Would Paddy have still voted Fine Gael?
After nine years of Fine Gael government, would Paddy have been enthusiastic for a general election? Paddy was a member of Fine Gael in Mayo forty years, a Garret Fitzgerald supporter in the three elections of 1981 and 1982.
Being the pharmacist in an isolated town on the western seaboard, there would be callers at his house on a Saturday evening. Frequently the callers would arrive by tractor; the only journey of the week from a remote farm. The trip would take in shopping, Saturday evening Mass, a couple of pints in a bar, and, when necessary, a call with Paddy.
“I can’t turn them away – I go and open up the shop. Do you know what really annoys me? The lawn mower. I work six days a week and like to have Sunday quiet, so I cut the grass on a Saturday evening and the old lawn mower takes ages to get started and I no sooner have the thing started than someone arrives, ‘Paddy, I know it’s after hours, but could you help me out?’”

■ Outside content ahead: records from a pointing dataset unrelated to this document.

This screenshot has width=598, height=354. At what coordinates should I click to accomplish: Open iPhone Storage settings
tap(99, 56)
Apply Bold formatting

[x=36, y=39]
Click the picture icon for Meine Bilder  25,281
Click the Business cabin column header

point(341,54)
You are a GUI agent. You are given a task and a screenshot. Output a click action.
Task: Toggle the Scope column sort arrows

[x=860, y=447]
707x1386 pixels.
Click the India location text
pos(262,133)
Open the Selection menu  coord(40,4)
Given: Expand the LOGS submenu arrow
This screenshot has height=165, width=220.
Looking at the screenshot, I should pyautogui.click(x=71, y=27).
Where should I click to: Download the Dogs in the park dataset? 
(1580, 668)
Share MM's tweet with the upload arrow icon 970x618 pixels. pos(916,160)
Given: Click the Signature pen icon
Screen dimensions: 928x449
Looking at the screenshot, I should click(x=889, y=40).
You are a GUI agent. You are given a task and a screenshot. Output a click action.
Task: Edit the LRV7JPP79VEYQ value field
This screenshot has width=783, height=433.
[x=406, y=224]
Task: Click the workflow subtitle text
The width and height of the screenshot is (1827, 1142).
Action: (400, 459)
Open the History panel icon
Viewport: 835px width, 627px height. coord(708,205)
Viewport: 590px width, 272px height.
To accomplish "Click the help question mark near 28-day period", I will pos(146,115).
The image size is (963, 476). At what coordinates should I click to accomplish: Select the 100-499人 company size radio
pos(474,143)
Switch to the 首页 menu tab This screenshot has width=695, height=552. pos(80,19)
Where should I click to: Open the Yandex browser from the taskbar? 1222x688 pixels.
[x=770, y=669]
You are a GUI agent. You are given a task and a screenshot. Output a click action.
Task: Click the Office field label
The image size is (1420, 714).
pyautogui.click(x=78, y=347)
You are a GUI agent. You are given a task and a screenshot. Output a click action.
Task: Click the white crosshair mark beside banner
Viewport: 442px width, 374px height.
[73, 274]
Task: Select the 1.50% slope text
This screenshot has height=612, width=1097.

It’s almost four decades since the summer of 1982. Paddy believed that Fitzgerald, who had lost the general election earlier that year, would regain power in the autumn. He believed Fitzgerald needed to pursue wholesale constitutional reform. Paddy had no confidence in the political system believing it was being used for people’s personal advantage. He could recite in detail the abuses he encountered.
One day, Knock was visited. It was miles and miles on roads where speed invited an encounter with a bog or a dry stone wall. It was an odd journey for Protestants curious about what it was that drew the crowds. Whatever it was seemed elusive.
Getting back that evening, at the dinner table, Paddy asked. “Were you at Knock today? Had I known you were going, I could have had a word with you about that place”. He shook his head. His wife, a traditional countrywoman, glared at him. Maybe Paddy had not found whatever it was that prompted pilgrimages.
The last encounter with Paddy was 1987. He was in a regional hospital, undergoing tests for cancer. There was a moment of self-consciousness going into his room. Taking a school assembly that morning, I was still wearing a clerical collar, “Father is here to see you”, said a deferential nurse. Paddy waved me in and waved the nurse away.
“Look at this place”, he said, “they want money for everything. I even have a pile of 50 pence pieces to get the television to work”. He was in despondent mood; not so much about his health, but because his party was about to lose the forthcoming general election. He was suspicious of those who were to gain power.
I don’t know what Paddy would have made of the Ireland of 2020. Maybe that gentle country pharmacist, who was a member of a conservative political party in a small west of Ireland town, was a revolutionary out of step with the rest of his community. Would he still have confidence in the party of Collins?